Haas was in her home in the Bay Ranch Mobile Home Park Wednesday when, suddenly, her dog, Ollie, began violently shaking.

She knew something was wrong.

“I looked outside, [and] I saw debris flying through the air,” Haas said. “My daughter kind of freaked out.”

“I grabbed her and covered her with my body,” she continued. “Everything kept flying by, there was nothing we could do, it was just too late.”

The national weather service said, it was an EF-1 tornado with 90 mph wind speeds.

While many Largo residents said it felt like forever, Science and Operations Officer Matt Anderson said the tornado touched down for six to seven minutes and tracked for just over two miles.

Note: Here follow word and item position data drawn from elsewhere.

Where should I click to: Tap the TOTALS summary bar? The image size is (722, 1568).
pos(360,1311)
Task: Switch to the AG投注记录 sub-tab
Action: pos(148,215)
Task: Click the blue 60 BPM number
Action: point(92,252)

“A lot of times, these boundary collisions really don’t mean too much, not too much develops,” he explained. “In this case, there must have been some additional low-level spin in the atmosphere that the boundaries were able to stretch and develop into a tornado.”

Haas and many of her neighbors asked the same question Thursday: Why weren’t they alerted?

“Never got it on the phone,” Haas said. “It was just that fast.”

Anderson agreed, saying by the time they saw it on radar, it was too late.

“The radar didn’t pick it up just because the circulation was incredibly shallow,” he explained. “We were able to pick up the rotation on the radar located at MacDill Airforce Base, but by the time we saw that circulation, it was already gone.”